### PROBLEM DESCRIPTION
All lines of the listing that contain "agent" should be shown in full.

==================================================

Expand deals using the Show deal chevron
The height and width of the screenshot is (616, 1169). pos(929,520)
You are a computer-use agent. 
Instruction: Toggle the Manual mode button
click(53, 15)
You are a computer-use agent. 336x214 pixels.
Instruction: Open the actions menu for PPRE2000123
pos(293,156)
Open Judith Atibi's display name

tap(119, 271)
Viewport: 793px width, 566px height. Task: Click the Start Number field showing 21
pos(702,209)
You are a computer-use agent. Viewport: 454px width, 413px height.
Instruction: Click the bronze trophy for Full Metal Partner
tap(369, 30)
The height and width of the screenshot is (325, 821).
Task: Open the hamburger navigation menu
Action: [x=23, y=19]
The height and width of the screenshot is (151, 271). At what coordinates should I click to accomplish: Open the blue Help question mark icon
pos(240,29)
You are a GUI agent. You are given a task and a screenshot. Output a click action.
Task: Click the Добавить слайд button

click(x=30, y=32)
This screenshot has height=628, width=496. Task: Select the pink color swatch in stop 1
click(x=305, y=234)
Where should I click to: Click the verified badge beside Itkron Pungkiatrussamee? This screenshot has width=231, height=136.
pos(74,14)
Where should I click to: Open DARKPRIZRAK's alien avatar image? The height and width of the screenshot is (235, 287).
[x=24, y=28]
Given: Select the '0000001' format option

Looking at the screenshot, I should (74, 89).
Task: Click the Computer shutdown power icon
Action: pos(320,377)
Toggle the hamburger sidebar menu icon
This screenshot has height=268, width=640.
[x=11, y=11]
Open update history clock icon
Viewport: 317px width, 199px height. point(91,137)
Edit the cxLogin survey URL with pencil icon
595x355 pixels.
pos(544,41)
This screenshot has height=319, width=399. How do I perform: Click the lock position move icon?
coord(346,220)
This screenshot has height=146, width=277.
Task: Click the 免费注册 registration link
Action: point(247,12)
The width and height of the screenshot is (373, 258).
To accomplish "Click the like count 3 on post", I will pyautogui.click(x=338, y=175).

==================================================

### SOLUTION TO THIS TASK
You are a computer-use agent. 
You are a computer-use agent. 336x214 pixels.
You are a computer-use agent. Viewport: 454px width, 413px height.
You are a GUI agent. You are given a task and a screenshot. Output a click action.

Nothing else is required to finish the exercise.